But sorry…how do we data copy via kernel? I used to think that before we call a kernel we need to do data copy using cudaMemcpy(). Could you please help me how can we data copy via kernel?
I very often opt to such solutions. Especially where the problems are reasonably well defined and i can use some templates.
It is then often possible to place several data elements in registers which brings in additional advantage over using shared memory. Smem can often be quite slow compared to using just registers ( the programming guide will tell you it’s the same latency but its not ).
One example is an algorithm i did recently where one had to read in data and construct at vector V ( length(V) = 64 for ex) and then use that to construct the matrix M = VV’, and then in the next iteration read in and construct a new V and do M += VV’. Now i first stored the matrix M in shared memoy which gave me an overall performance of 80-100 GFLOPs.
But later i realized that all the columns of M could be stored in the registers of 64 threads, since there is no need for communication between the threads in this particular implementation. This got my overall perfomance up to about 240 GFLOPs.

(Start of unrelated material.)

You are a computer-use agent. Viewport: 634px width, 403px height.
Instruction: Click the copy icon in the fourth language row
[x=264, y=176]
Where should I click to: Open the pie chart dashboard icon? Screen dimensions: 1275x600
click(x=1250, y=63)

You can give this problem a try yourself, just make sure you don’t spill over into lmem!
Thanks you very much. This make sense to me. :rolleyes:
But being somewhat new to CUDA, I am unable to understand how exactly you used registers for storing your data. Your data must be there in the global memory that you copied back to GPU register. I know how to bring data from global memory to shared memory, but I am unable to understand how do you transfer your data from global memory to registers. A two line code will help me understand this.
Thanks you very much. This make sense to me. :rolleyes:
But being somewhat new to CUDA, I am unable to understand how exactly you used registers for storing your data. Your data must be there in the global memory that you copied back to GPU register. I know how to bring data from global memory to shared memory, but I am unable to understand how do you transfer your data from global memory to registers. A two line code will help me understand this.

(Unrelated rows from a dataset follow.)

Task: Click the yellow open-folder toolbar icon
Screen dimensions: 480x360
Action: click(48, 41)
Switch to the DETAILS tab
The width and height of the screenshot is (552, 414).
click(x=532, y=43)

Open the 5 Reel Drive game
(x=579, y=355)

// normally maye you'd write something like:
__global__ void kernel(float* globalArray, int n)
{
// normal declaration like this will place the global value into 'register_val' which will be placed in a register
float register_val = globalArray[threaIdx.x + blockIdx.x*gridDim.x];
// But doing this will cause issues:
float register_array[n];
for(int i = 0; i < n; i++)
register_array[i] = globalArray[threaIdx.x + blockIdx.x*gridDim.x + i*n]; // <------ not in registers, will be placed in local memory
// this however is OK:
register_array[0] = globalArray[threaIdx.x + blockIdx.x*gridDim.x];
register_array[1] = globalArray[threaIdx.x + blockIdx.x*gridDim.x + 1*n];
register_array[2] = globalArray[threaIdx.x + blockIdx.x*gridDim.x + 2*n];
register_array[3] = globalArray[threaIdx.x + blockIdx.x*gridDim.x + 3*n];
// Acessing with constant indexes is doable, but not very practical => user template variables and unrolling
}
// this will be easier to handle :
template<int N>
__global__ void kernel(float* globalArray)
{
float register_array[N]
#pragma unroll
for(int i = 0; i < N; i++)
register_array[i] = globalArray[threaIdx.x + blockIdx.x*gridDim.x + i*n];
// do something with values on-chip
..............
}
But as i said you need to know your N otherwise your performance will be severly affected by this.